Another important step toward bridging the theory-practice gap is to study treatment mechanisms and moderators of treatment outcome. This issue was already clearly verbalized by Gordon Paul when he encouraged investigators to ask: “What treatment, by whom, is most effective for this individual with that specific problem, and under which set of circumstances?” (Paul, 1967; p. 111). Our field has made considerable advances in identifying mediators and moderators of treatment change, which are generally in support of the generic CBT model. However, much more work still needs to be done. In my opinion, some of the most promising and exciting work comes from studies that examine predictors and mechanisms of CBT using modern neuroscience methods (Doehrmann et al., 2013; Siegle, Carter, Thase, 2006) and other translational research strategies (e.g., Beck, 2008; Hofmann, 2007). These methods may at some point be used to personalize the intervention to a given client in order to maximize treatment outcome (e.g., fMRI data might be used to choose the best possible treatment for a given client; Hofmann, 2013) Another important and largely unexplored avenue is to examine the impact of our treatments on the patient’s quality of life and well-being, rather than limiting our assessment of treatment response to negative affect and clinical synptoms. Some approaches, such as ACT, have already began to emphasize valued living over mere symptom reduction as a treatment goal.

Discussion

Kurt Lewin, the Behaviorist-turned Gestalt Psychologist, is credited with sayingThere is nothing more practical than a good theory. I might add: A good theory and a good manual are practically essential in order to do good psychotherapy.

CBT is a general scientific approach to psychological disorders that has been the foundation of a wide variety of psychological treatments. The overarching principle of these interventions is that cognitions causally influence emotional experiences and behaviors. The evidence for this idea is overwhelming. Not surprisingly, Aaron T. Beck received the Lasker Award in 2006, the most prestigious medical prize that is often bestowed to individuals who later win the Nobel Prize. The chairman of the Lasker jury, Joseph L. Goldstein, noted that “cognitive therapy is one of the most important advances — if not the most important advance — in the treatment of mental diseases in the last 50 years” (Altman; New York Times, 2006, September 17).

Given the success and visibility of this approach, it is very surprising that CBT is still not the mainstream treatment and why not every mental health care provider is trained in this essential approach, just as any medical professional is trained in basic medical knowledge and essential medical procedures. At the risk of being overly simplistic, the situation is not unlike receiving an injection as part of an immunization procedure. In order to receive adequate treatment the clinician needs to know: (1) how to administer an injection and (2) what injection to administer (i.e., the clinician needs to be trained in the practice and theory of the approach). Both skills are needed – the theoretical skills about the disorder (i.e., the illness the vaccine is being used for) and the practical skills about administering an injection.

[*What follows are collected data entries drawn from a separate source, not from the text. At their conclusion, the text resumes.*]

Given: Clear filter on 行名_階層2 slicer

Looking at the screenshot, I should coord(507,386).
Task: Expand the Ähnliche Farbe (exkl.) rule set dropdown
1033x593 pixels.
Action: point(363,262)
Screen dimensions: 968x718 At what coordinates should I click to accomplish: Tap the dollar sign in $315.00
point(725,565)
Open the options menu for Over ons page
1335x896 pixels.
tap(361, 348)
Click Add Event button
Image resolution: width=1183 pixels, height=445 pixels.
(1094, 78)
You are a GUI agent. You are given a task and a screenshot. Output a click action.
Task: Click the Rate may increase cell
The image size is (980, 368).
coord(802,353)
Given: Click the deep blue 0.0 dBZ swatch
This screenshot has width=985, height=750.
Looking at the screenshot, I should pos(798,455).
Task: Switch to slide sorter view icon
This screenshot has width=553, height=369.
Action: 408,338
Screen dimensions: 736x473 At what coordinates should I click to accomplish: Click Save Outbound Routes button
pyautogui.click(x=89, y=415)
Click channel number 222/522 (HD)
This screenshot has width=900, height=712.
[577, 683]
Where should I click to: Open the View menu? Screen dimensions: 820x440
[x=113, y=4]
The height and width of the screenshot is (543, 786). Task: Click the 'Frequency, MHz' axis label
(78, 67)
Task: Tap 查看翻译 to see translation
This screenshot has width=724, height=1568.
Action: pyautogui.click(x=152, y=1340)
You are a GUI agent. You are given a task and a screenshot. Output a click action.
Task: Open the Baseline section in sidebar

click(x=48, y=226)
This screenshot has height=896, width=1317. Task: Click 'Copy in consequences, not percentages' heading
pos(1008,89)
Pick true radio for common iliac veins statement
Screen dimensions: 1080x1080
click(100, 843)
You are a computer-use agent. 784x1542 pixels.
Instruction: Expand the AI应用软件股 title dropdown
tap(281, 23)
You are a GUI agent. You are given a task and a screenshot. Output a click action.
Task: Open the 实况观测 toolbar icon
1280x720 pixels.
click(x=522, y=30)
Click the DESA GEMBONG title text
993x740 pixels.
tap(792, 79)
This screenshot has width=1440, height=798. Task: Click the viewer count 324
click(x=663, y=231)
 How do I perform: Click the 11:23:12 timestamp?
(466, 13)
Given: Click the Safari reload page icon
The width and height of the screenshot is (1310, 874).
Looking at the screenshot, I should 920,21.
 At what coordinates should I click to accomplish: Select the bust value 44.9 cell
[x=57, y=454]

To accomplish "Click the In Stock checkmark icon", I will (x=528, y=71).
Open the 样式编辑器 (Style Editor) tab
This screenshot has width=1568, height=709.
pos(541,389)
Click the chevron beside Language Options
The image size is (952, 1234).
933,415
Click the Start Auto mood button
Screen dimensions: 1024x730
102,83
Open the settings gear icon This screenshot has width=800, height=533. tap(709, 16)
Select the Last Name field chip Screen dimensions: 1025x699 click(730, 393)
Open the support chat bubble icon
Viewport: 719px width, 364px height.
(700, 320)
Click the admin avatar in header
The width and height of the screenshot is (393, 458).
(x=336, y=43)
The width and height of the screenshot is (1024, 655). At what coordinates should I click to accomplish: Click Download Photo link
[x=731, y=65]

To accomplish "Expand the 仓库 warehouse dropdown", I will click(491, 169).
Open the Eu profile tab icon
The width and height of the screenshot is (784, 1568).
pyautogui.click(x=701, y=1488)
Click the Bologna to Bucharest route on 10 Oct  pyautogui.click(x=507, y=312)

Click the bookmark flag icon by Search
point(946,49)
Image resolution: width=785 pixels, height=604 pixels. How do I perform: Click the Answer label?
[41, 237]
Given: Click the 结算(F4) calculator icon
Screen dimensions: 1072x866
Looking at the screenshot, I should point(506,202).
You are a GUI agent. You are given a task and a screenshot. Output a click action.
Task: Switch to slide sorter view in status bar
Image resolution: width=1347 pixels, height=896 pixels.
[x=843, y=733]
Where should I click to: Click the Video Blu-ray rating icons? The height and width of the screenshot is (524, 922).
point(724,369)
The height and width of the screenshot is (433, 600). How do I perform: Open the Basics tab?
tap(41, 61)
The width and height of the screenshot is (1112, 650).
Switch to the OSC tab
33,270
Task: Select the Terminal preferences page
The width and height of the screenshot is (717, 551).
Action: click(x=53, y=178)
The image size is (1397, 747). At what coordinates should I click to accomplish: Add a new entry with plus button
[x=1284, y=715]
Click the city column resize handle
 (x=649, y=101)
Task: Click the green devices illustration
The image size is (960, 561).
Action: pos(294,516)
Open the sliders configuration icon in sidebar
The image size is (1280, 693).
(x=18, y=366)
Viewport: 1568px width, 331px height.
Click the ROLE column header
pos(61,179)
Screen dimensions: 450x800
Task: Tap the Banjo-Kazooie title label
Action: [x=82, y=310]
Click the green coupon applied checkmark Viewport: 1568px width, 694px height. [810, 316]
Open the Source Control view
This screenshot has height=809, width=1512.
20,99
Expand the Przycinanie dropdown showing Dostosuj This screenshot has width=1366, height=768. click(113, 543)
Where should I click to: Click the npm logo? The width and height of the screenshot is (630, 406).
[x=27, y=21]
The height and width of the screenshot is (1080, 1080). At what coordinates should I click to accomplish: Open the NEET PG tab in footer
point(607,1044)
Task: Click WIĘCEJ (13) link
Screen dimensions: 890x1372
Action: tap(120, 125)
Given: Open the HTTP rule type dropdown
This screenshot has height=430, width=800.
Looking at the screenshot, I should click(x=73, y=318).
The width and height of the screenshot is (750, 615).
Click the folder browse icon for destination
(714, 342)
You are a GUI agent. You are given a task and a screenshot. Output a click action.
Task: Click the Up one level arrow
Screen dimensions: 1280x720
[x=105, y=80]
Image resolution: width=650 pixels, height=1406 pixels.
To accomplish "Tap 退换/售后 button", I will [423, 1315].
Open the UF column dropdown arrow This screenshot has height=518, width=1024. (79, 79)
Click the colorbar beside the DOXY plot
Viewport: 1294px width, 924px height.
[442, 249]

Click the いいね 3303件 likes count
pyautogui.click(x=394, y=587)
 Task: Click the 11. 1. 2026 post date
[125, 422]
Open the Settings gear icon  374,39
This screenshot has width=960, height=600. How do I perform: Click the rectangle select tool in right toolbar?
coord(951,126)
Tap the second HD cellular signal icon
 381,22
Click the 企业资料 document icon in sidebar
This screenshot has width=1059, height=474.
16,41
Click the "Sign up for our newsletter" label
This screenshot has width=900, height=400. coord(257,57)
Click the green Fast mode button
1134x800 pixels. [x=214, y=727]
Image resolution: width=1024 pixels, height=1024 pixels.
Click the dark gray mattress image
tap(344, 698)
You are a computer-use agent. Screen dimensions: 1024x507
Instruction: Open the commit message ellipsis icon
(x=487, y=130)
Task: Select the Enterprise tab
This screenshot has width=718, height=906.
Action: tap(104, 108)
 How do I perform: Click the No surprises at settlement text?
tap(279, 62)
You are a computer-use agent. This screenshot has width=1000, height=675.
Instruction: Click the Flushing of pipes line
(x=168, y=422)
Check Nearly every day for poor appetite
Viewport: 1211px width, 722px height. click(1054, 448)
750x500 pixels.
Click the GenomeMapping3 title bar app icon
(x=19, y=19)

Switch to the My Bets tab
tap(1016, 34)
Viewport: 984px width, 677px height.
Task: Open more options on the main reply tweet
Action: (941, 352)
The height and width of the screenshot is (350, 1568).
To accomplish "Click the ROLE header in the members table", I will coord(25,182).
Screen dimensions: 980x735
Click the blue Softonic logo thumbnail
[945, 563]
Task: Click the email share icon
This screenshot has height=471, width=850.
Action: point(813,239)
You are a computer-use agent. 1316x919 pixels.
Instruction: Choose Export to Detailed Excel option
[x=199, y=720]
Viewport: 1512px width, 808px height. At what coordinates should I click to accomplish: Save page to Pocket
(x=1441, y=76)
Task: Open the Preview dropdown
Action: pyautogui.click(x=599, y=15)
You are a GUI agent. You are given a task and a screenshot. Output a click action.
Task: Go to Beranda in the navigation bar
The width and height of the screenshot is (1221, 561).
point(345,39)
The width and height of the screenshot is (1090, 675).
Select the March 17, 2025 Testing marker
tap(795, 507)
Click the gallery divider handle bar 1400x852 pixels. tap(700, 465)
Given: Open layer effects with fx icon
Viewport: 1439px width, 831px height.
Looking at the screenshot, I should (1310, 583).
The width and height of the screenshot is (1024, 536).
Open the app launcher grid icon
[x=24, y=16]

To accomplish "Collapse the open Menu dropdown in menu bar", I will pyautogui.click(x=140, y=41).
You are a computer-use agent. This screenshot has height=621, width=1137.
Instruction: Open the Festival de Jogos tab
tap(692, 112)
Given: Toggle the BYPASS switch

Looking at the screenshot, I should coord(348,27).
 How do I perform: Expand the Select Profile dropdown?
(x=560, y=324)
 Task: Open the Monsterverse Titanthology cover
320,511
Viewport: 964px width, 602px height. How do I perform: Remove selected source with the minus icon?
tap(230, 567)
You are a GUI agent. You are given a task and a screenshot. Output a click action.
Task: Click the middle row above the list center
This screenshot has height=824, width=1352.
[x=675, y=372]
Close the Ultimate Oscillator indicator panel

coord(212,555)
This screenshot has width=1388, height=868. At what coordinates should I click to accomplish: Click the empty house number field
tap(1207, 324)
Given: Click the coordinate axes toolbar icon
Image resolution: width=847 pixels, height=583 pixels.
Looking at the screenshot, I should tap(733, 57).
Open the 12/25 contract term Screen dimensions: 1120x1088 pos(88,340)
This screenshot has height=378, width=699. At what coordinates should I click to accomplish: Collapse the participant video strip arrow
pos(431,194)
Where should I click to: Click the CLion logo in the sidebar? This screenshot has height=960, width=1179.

Translated to psychotherapy, Miller (1990) proposed a framework for assessing the clinical skills as those that assess the therapists’ knowledge (does the therapist know what treatment is needed?), the practical understanding (does the therapist know how to administer the treatment?), and the practical application of the knowledge and skill in clinical practice (does the therapist know how to administer the treatment to this patient in this setting?). Training clinicians in the science and theory of CBT gives clinicians the tools to adopt techniques to any given problem, patient, and context. This is an essential step toward personalized medicine.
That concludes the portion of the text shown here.